§ YANG DIMINTA:
a – Dalam bacaan tentang nilai tukar rupiah, dari mana faktor utama melemahnya rupiah menurut Andry Asmoro?
b – Ketik ulang bagian bacaan tentang nilai tukar rupiah di antara "JAKARTA-Nilai tukar rupiah" dan "menjadi Rp 14.000.", termasuk kedua bagian itu.

JAKARTA-Nilai tukar rupiah terus melemah pada awal Maret ini. Bahkan menurut ekonom senior Bank Mandiri Andry Asmoro, performa nilai tukar rupiah awal bulan ini adalah terburuk dalam beberapa tahun terakhir. “Dalam beberapa tahun terakhir, ini memang terendah,” kata Andry kepada Tempo.
Pada hari Kamis (1/3/2018), nilai tukar rupiah dibuka dengan Rp 13.800 per dolar AS dan ditutup menguat tipis 0,02 persen atau 3 poin di Rp 13.748 per dolar AS pada sore hari. Tapi pada Jumat (2/3/2108) nilai tukar rupiah terhadap dolar sudah naik menjadi Rp 14.000.
Menurut Andry, langkah Bank Indonesia untuk terus berada di pasar dan melakukan intervensi sudah tepat. Sebab, melemahnya rupiah kali ini bukan disebabkan oleh faktor ekonomi domestik melainkan faktor ekonomi global. “Faktor utama datang dari US terkait dengan pidato The Fed yang menunjukkan ekspektasi kenaikan suku bunga atau Fed Fund Rate (FFR) 3-4 kali tahun ini,” kata dia.

§ CUPLIKAN DATA:

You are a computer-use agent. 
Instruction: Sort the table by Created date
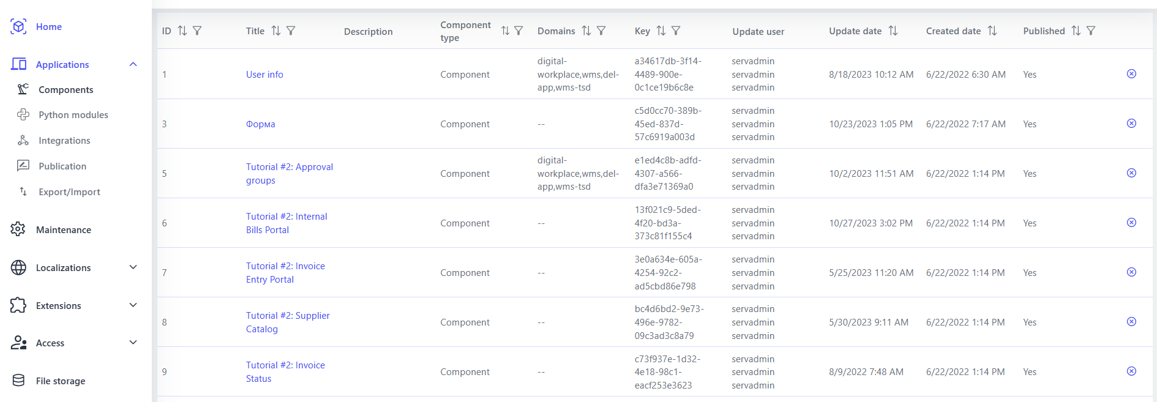[992, 31]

§ KUNCI JAWABAN:
a – Faktor utamanya datang dari AS, terkait pidato The Fed yang menunjukkan ekspektasi kenaikan suku bunga atau Fed Fund Rate (FFR) 3-4 kali tahun ini.

b –
JAKARTA-Nilai tukar rupiah terus melemah pada awal Maret ini. Bahkan menurut ekonom senior Bank Mandiri Andry Asmoro, performa nilai tukar rupiah awal bulan ini adalah terburuk dalam beberapa tahun terakhir. “Dalam beberapa tahun terakhir, ini memang terendah,” kata Andry kepada Tempo.
Pada hari Kamis (1/3/2018), nilai tukar rupiah dibuka dengan Rp 13.800 per dolar AS dan ditutup menguat tipis 0,02 persen atau 3 poin di Rp 13.748 per dolar AS pada sore hari. Tapi pada Jumat (2/3/2108) nilai tukar rupiah terhadap dolar sudah naik menjadi Rp 14.000.